We sat down for a conversation and I found out that Mr. Shweni comes from a very poor background. His parents didn’t earn much money, and there were five children to look after. His father passed away in 1982, leaving those left behind in abject poverty. Mayenzeke had to drop out of school to go find work to help his family. Recounting the story still brings tears to his eyes. The pain is still fresh, and the memories still difficult to talk about. After a few odd jobs here and there, he found a job on a farm shearing sheep. He was shown what to do and soon that became his source of income. In South Africa, sheep shearers are migrant labourers. They travel to where the work is needed, sometimes staying in a province for up to three months before moving on to the next region. They get paid per sheep they shear, and if they shear 100 in a shift, that figure would come up to approximately a meager R150 per day. They’re away from home for up to 10 months of the year. There are about 3000 sheep shearers in South Africa that shear approximately 15 million sheep per year. It’s a tough life, every cent is hard earned.

 

His employer at the time recognised that Mayenzeke was particularly good at sheep shearing and entered him into competitions. He did so well locally that it led to him travelling to Wales to compete with the best in the world. Even though he didn’t win there, the trip was the turning point that made Mayenzeke realise that sheep shearing could be his calling. He had never thought that it would lead him to travel overseas, and to be widely respected for his work. From then on he knew that this was how he could leave a lasting legacy for his family and his children. He was going to throw everything he had into his work, and not just accept it as another job, it was now so much bigger than that. He trained and competed harder than ever before, till his name was well known on the international shearing stage, winning his first world title in 2014. He still smiles broadly when sharing that story, and reliving that moment.

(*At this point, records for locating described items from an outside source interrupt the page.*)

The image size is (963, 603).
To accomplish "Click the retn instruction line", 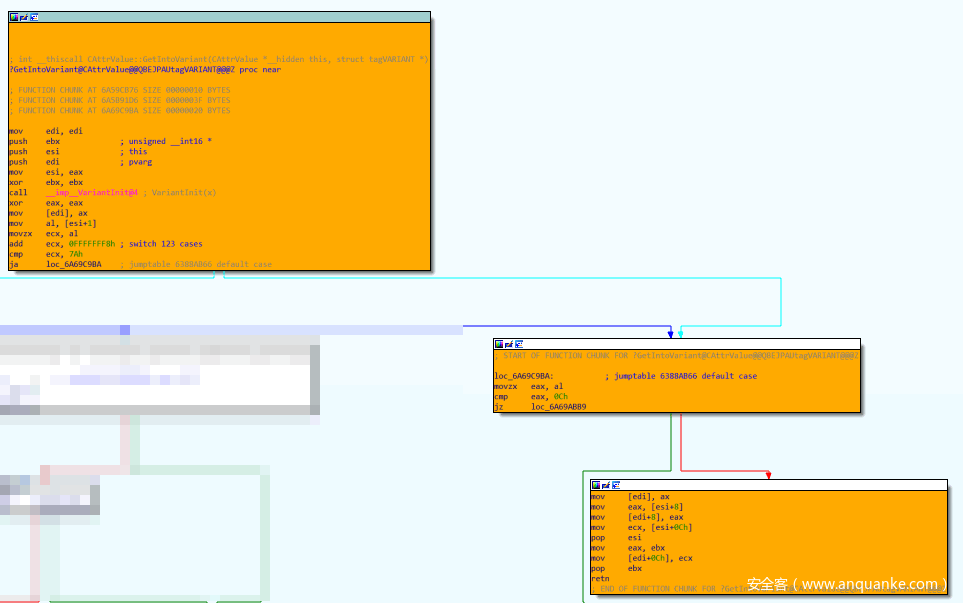I will tap(599, 578).
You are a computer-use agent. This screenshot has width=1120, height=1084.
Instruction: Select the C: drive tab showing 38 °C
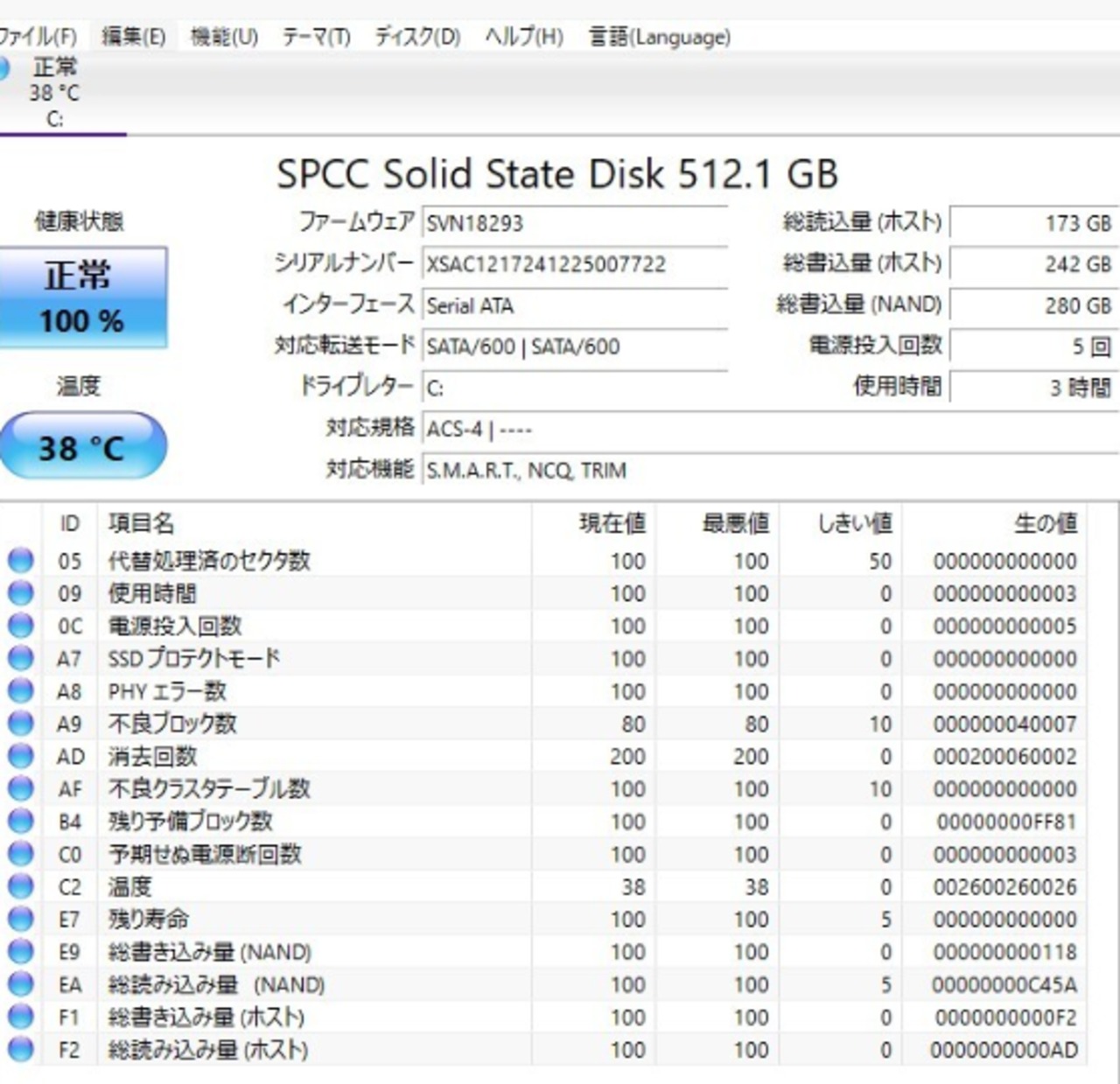coord(54,93)
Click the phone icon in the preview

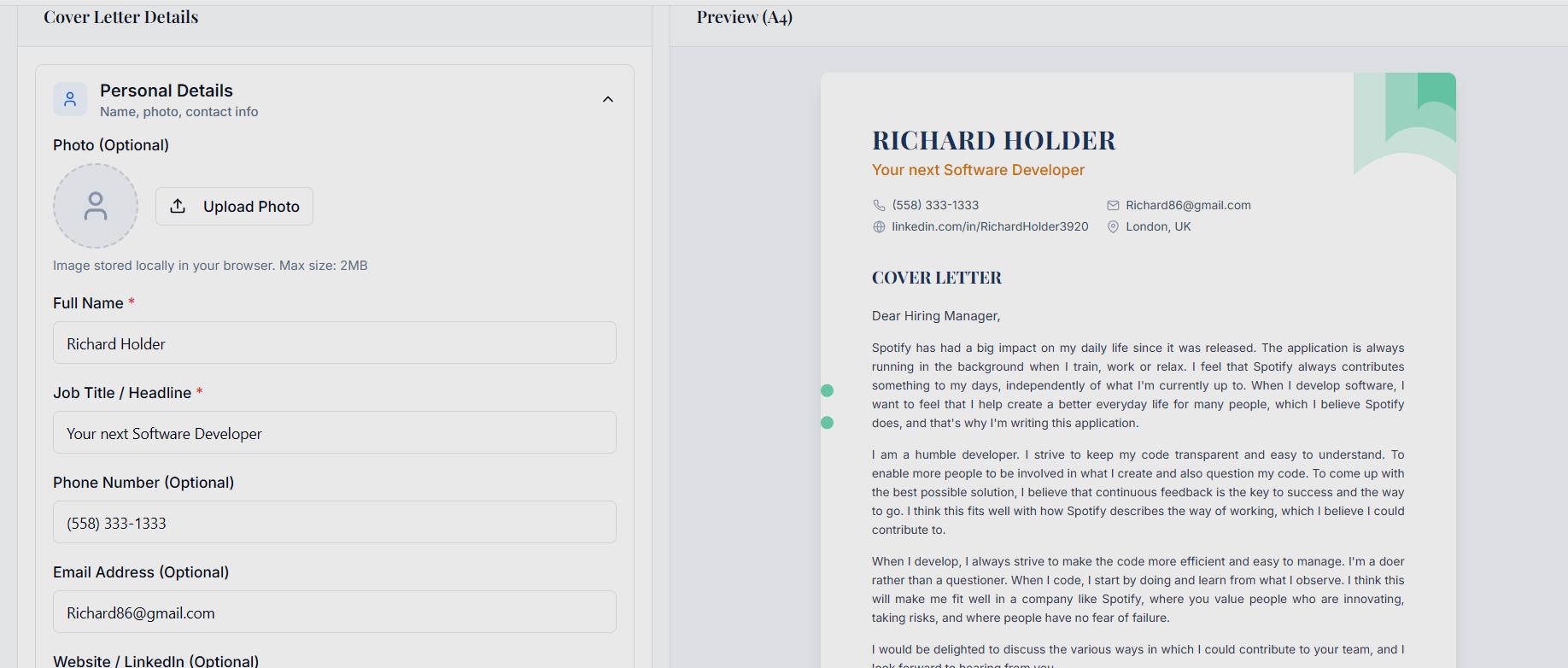coord(879,205)
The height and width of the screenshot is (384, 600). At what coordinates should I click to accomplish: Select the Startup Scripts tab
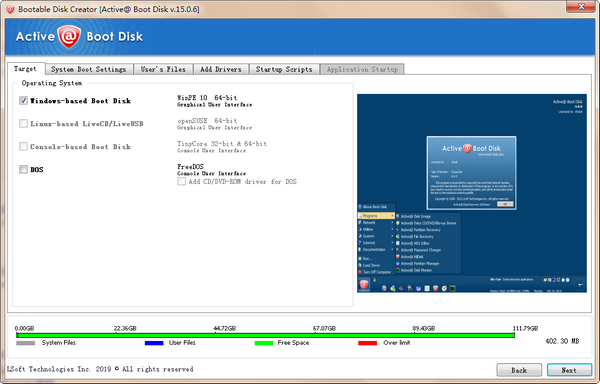(284, 69)
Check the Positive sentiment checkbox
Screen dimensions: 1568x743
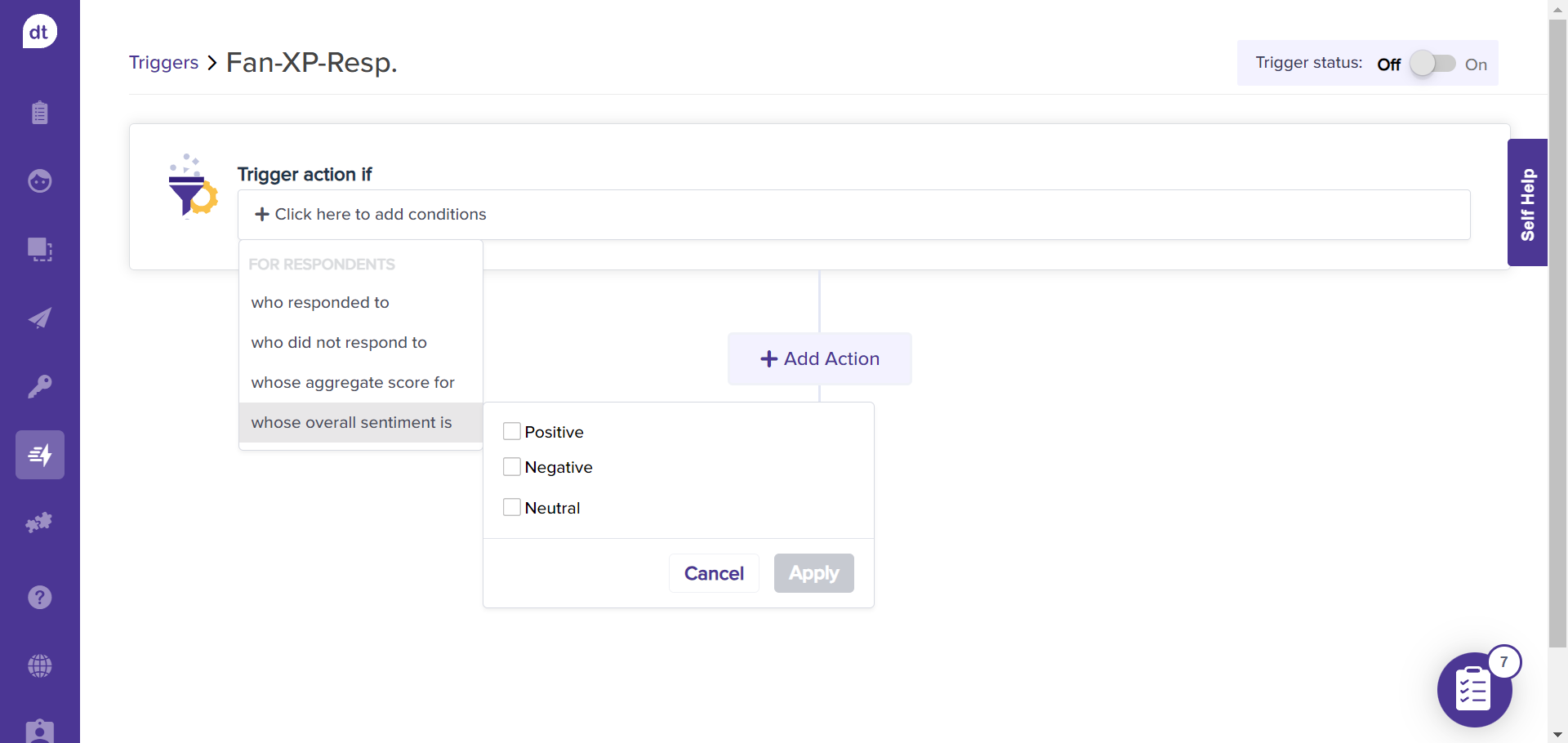point(512,431)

Mayenzeke is 44 years old and doesn’t have a physique we would typically associate with a super athlete. In fact, he has a bit of a boep. But don’t let that fool you; he has the stamina of several professional rugby players put together! Spending each day bent over, shearing up to 120 sheep that each weigh approximately 60kgs is no joke! He says that in the summer time, he has to drink up to 7 litres of water just to stay hydrated. Bear in mind that it is an unpredictable animal shearers have to skillfully control, and any kick from the sheep could seriously injure both the shearer and the sheep, because the blades are razor sharp. Mayenzeke reveals scars all along his forearms to prove that accidents do happen.

I left our intimate conversation feeling humbled by his story, and affirmed with the fact that it doesn’t matter what it is that you do, if you do it well and are the best at it, opportunities beyond your wildest imagination can become a reality in your life. The deep respect I have for those men that do back breaking work for such a small amount of money cannot be accurately described. Mayenzeke Shweni makes me proud to be South African. I am inspired. For the group of shearers that I got to interact with and chat to, Mayenzeke is just one of the guys, he gets no special treatment. They file out at the end of another grueling day to be taken to their temporary lodgings while they still have work in the area. Remember his name, if not for bragging rights against the Kiwis, Aussies and the English, then for the fact that he flies our flag high with hardly any recognition: Mayenzeke Shweni.